Au final, la création du présent compte de commerce semble juridiquement fragile et pourrait limiter la capacité, pour le Parlement, de contrôler la procédure d'attribution des concessions hydroélectriques ainsi que la dépense qu'elle suscite, qui indirectement a un impact sur la valorisation des concessions. Elle présente néanmoins l'avantage d'éviter de compliquer démesurément la gestion du budget de l'État à compter de 2013. Elle permet également de conserver sur le budget de l'État des opérations qui pourraient peut-être faire l'objet d'une débudgétisation compte tenu de l'ampleur, jugée démesurée par le Gouvernement, des obstacles qu'impliquerait le recours au budget général.
*
* *
La Commission adopte l'article 20 sans modification .
* 1 Par l'article 7 de la loi n° 2006-1772 du 30 décembre 2006 sur l'eau et les milieux aquatiques.
* 2 Décret n° 2008-1009 du 26 septembre 2008.

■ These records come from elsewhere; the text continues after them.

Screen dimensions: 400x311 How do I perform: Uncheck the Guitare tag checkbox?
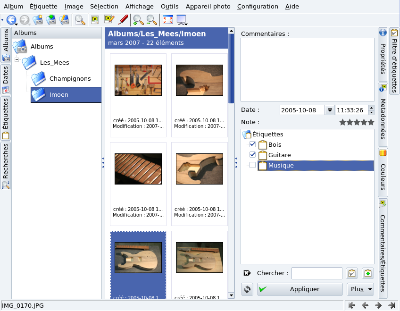click(x=253, y=155)
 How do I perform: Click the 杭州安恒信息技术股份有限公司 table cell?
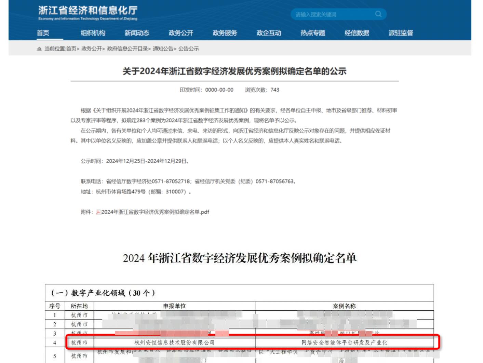pos(174,342)
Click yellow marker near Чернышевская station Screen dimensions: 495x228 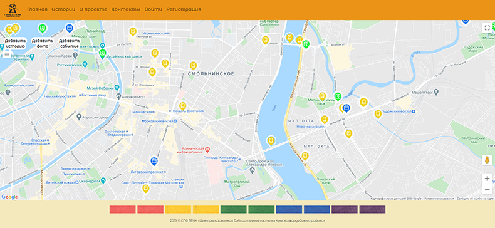coord(133,31)
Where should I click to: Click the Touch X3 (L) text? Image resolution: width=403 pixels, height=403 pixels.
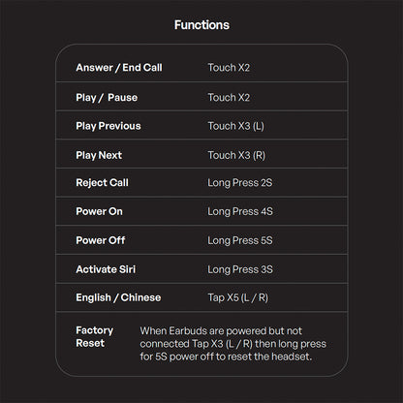point(235,126)
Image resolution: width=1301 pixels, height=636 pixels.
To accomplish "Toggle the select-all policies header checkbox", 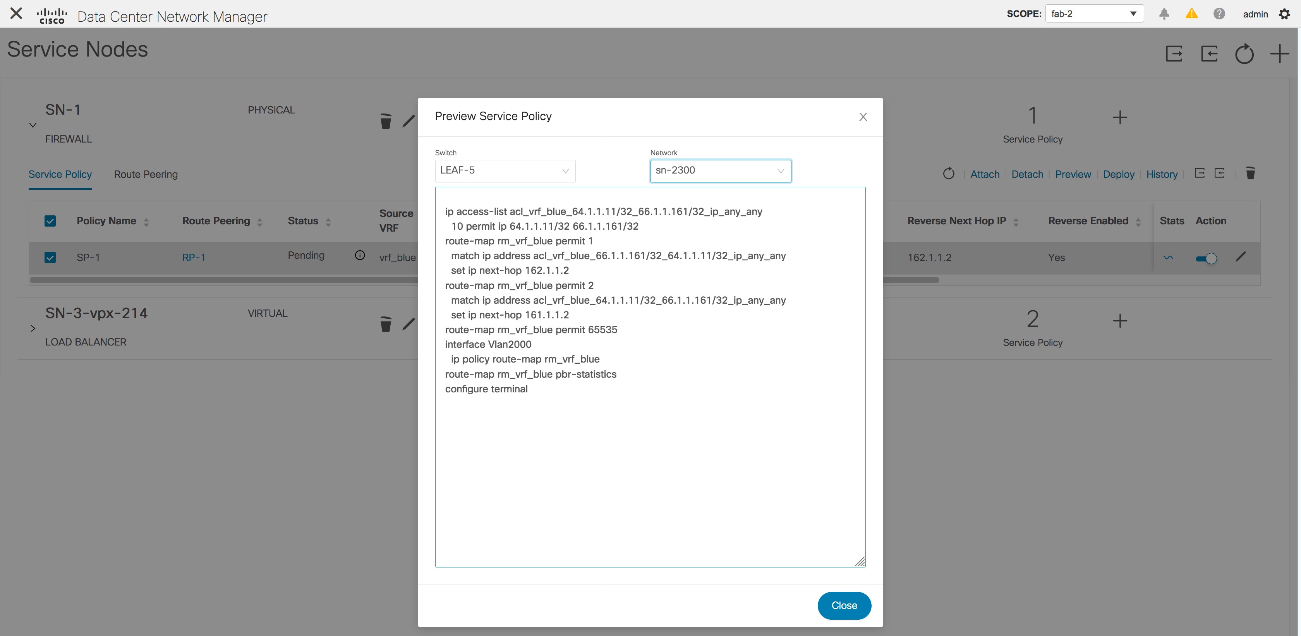I will tap(50, 221).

* 3 Loi n° 93-122 du 29 janvier 1993 relative à la prévention de la corruption et à la transparence de la vie économique et des procédures publiques, articles 38, 40 et 40-1.
* 4 Le Gouvernement souhaite anticiper le terme de certaines concessions afin d'opérer des regroupements par vallée. En cas de rupture anticipée du contrat, le concessionnaire sortant perçoit des indemnités destinées à compenser le manque à gagner qui résulte de la cessation anticipée de l'exploitation.
* 5 Les différentes composantes de ce droit d'entrée sont détaillées à l'article 30-1 du décret n° 94-894 du 13 octobre 1994 relatif à la concession et à la déclaration d'utilité publique des ouvrages utilisant l'énergie hydraulique.
* 6 Direction générale de l'énergie et du climat au niveau central, directions régionales et interdépartementales de l'énergie et de l'environnement au niveau déconcentré.
* 7 Le compte d'affectation spéciale, régi par un principe d'équilibre, serait inadapté : du fait de contentieux possibles, les recettes perçues au titre du droit d'entrée pourraient être perçues après le versement de l'indemnisation de l'exploitant sortant.